Snobbato dalla stampa nazionale, il provvedimento ha fatto saltare sulla sedia addirittura gli americani. E così dopo Caravaggio, Palazzago, Adro e Coccaglio (solo per citare i casi più noti), grazie a Julian Assange e company anche Alzano ha scalato la classifica di quei comuni guidati dal Carroccio che si sono distinti per pratiche discriminatorie nei confronti degli immigrati. “Questo paese è solo uno dei tanti che in Lombardia attuano politiche razziste e illegali”, conferma Orazio Amboni, responsabile dello Sportello migranti della Cgil di Bergamo. “Dagli aiuti ai lavoratori in difficoltà, ai bonus bebè, fino ai ticket per le mense scolastiche. Tutti servizi che gli amministratori della Lega, violando la legge, mettono a disposizione solo per i cittadini italiani”.

Ma il sindaco non ci sta a passare per razzista né tantomeno è disposto ad accettare lezioni morali dagli Usa: “Respingono a fucilate i clandestini che provano a superare la frontiera dal Messico, con che faccia osano parlare di una delibera approvata dal Consiglio comunale?”.
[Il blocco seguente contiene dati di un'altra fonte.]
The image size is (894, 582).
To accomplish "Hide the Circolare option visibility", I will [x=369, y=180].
Sì perché secondo Anelli, la legge comunale che ha suscitato l’interesse dei diplomatici americani è sacrosanta: “Sull’intero territorio comunale abbiamo una media di immigrati di circa il 7 per cento. Percentuale che nel centro storico sale al 14. Il mio provvedimento mirava a scongiurare il ‘rischio ghetto’ così come successo in altri paesi della bergamasca”. Nessuna discriminazione, ma solo realpolitik di un amministratore navigato. “Al massimo era razzista nei confronti degli anziani perché uno dei requisiti per accedere ai sussidi era che la somma dell’età dei membri della coppia non superasse i 65 anni di età”, scherza il sindaco. Ma secondo la legge italiana, quel provvedimento è illegittimo perché un ente locale non può adottare il criterio della nazionalità per decidere chi può fruire di determinati servizi. Al massimo quello della residenza. “Infatti alla fine, per evitare inutili polemiche e lungaggini burocratiche lo abbiamo ritirato”, si difende il sindaco leghista.
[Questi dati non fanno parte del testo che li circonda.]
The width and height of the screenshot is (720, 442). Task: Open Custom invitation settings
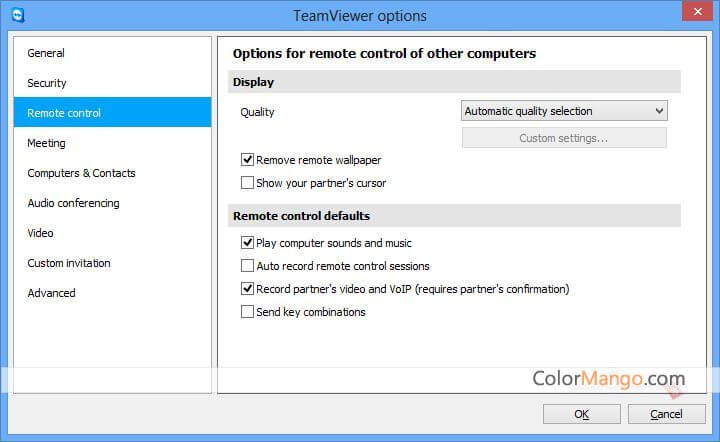point(69,263)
“Non è vero”, ribatte Manuel Bonzi, consigliere comunale della lista di minoranza Gente in comune: “La Giunta è stata costretta a modificare la delibera perché era illegale. Infatti la marcia indietro è arrivata il giorno prima che il giudice si pronunciasse a favore del ricorso presentato dai sindacati”.

Infatti nell’aprile 2010 il comune è costretto a modificare il criterio della cittadinanza con quello della residenza in paese da almeno 10 anni. “Anche se per fortuna quella delibera è solo un ricordo – attacca Bonzi – l’imbarazzo rimane. Perché al di là della Lega che amministra la città al grido di ‘padroni a casa nostra’, Alzano non è un comune razzista, come dimostra il lavoro a favore dell’integrazione di numerose associazioni di volontariato. Che operano in maniera silenziosa. Senza fanfare e quindi nel disinteresse dei media”. Bisognerà andarlo a spiegare agli americani.